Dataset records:
******************************

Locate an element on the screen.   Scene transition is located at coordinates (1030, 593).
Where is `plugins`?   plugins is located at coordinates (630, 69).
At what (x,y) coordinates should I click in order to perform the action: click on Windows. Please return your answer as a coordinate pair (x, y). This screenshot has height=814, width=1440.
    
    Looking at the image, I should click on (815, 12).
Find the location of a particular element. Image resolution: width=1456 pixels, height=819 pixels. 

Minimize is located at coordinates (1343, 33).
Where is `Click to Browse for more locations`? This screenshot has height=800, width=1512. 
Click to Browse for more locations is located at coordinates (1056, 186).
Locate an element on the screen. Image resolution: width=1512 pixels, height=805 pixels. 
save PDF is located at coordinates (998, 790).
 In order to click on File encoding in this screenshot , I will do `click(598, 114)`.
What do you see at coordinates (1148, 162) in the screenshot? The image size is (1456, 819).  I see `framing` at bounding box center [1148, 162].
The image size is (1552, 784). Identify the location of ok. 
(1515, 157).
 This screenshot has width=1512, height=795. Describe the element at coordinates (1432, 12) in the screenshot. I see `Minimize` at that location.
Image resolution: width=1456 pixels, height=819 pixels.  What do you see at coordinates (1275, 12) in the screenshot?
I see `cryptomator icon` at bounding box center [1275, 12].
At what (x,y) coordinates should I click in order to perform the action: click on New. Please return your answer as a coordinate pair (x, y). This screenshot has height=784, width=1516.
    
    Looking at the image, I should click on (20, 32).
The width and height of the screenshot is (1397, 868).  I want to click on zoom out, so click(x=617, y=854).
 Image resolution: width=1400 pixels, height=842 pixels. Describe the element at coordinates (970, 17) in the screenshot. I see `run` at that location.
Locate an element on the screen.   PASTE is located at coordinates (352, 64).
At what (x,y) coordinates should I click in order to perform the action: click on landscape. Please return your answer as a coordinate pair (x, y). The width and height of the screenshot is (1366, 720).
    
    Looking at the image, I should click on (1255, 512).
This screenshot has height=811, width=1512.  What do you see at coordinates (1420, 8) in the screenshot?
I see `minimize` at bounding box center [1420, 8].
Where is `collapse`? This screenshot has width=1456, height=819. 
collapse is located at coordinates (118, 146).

******************************

### Exercise objective
Please pull out every line of the records above that contains the word "center".

### The response
What do you see at coordinates (1148, 162) in the screenshot? The image size is (1456, 819).  I see `framing` at bounding box center [1148, 162].
I see `cryptomator icon` at bounding box center [1275, 12].
I see `minimize` at bounding box center [1420, 8].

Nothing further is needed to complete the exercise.